OpenADMET PXR Induction Blind Challenge — v43 Final Blend

Track: Activity Prediction Best leaderboard RAE: 0.586 (rank ~40 / 211, top 19%) Team: BioInfo / RyeCatcher Author: Justin Johnson justin@rundatarun.io Methodology report: docs/METHODOLOGY_REPORT.pdf

This repository contains the full pipeline, trained model checkpoints, out-of-fold predictions, and final submission for the OpenADMET PXR Induction Blind Challenge, held March–July 2026.

TL;DR

v43 = 0.78 · v31 + 0.22 · T1v5, isotonic-calibrated per fold.

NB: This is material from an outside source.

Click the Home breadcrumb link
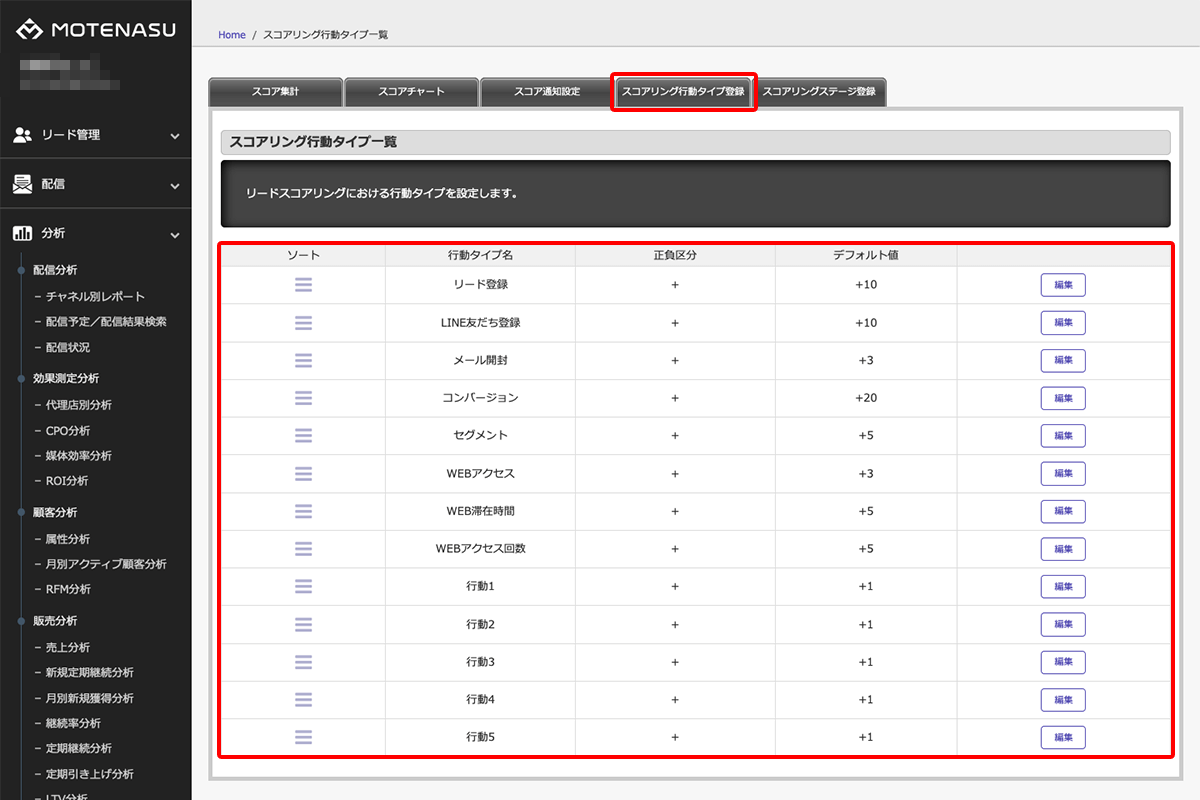1200x800 pixels. coord(232,35)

v31 is itself a cascade: v7 → v22 → v26 → v28 → v29 → v31, blending five Chemprop multitask models (T1, T1v5, T1v2, T13, T14), an AutoGluon-CheMeleon tabular model (T2), and two LightGBM baselines (v3, v4) on FCFP4-count + Mordred + CheMeleon-2048d features.
T1v5 is a 5-head Chemprop D-MPNN multitask model trained jointly on the OpenADMET DRC, the counter-screen, NCATS qHTS PXR (AID 1346982 / 1346985), Tox21 SR-ARE, and ChEMBL NR1I2.
Final calibration is honest per-fold isotonic regression — fit on out-of-fold predictions only, leave-one-fold-out. Isotonic fit on full training OOFs over-predicts improvement by ~0.01 RAE; honest fit was the gate that prevented submitting overfit garbage.

Repository layout

.
├── README.md                          # this card
├── docs/
│   ├── METHODOLOGY_REPORT.md          # required contest methodology report (source)
│   └── METHODOLOGY_REPORT.pdf         # rendered PDF
├── code/
│   ├── requirements.txt               # pinned deps
│   ├── featurization/                 # CheMeleon, Mordred, FCFP4 wrappers
│   ├── baseline/                      # v2 XGBoost, v3/v4 LightGBM
│   ├── multitask/                     # T1, T1v5 (Chemprop), T2 (AutoGluon)
│   ├── ensemble/                      # v26, v31, v43 cascade blends
│   ├── submit/                        # Gradio API submission script
│   └── utils/                         # validation utilities
├── models/
│   ├── T1_chemprop/                   # 5-seed multitask Chemprop (12 MB)
│   ├── T1v5_chemprop/                 # 5-fold + pretrained 5-head Chemprop (9.5 MB)
│   └── T2_autogluon_chemeleon/        # AutoGluon-tabular on CheMeleon emb (1.6 GB)
├── data/
│   ├── raw/                           # OpenADMET-provided CSVs (also at openadmet/pxr-challenge-train-test)
│   ├── parent_clusters_fcfp4.csv      # FCFP4-NN parent-cluster assignment (LOCO grouping)
│   └── oof_predictions/               # per-track OOF + test predictions (inputs to v43 blend)
└── submission/
    ├── v43_final.parquet              # 513-row final submission
    ├── v43_final.csv
    └── v43_final.json                 # manifest with CV metrics + LB outcome

Reproducing v43 from the OOF predictions

Fastest path — the blend itself is pure numpy on OOFs we've published:

git clone https://huggingface.co/RyeCatcher/openadmet-pxr-challenge-2026
cd openadmet-pxr-challenge-2026
python -m venv .venv && source .venv/bin/activate
pip install -r code/requirements.txt
python code/ensemble/v43_final_blend.py    # produces submission/v43_final.parquet

This recomputes v43_final.parquet from the stored OOF CSVs in data/oof_predictions/.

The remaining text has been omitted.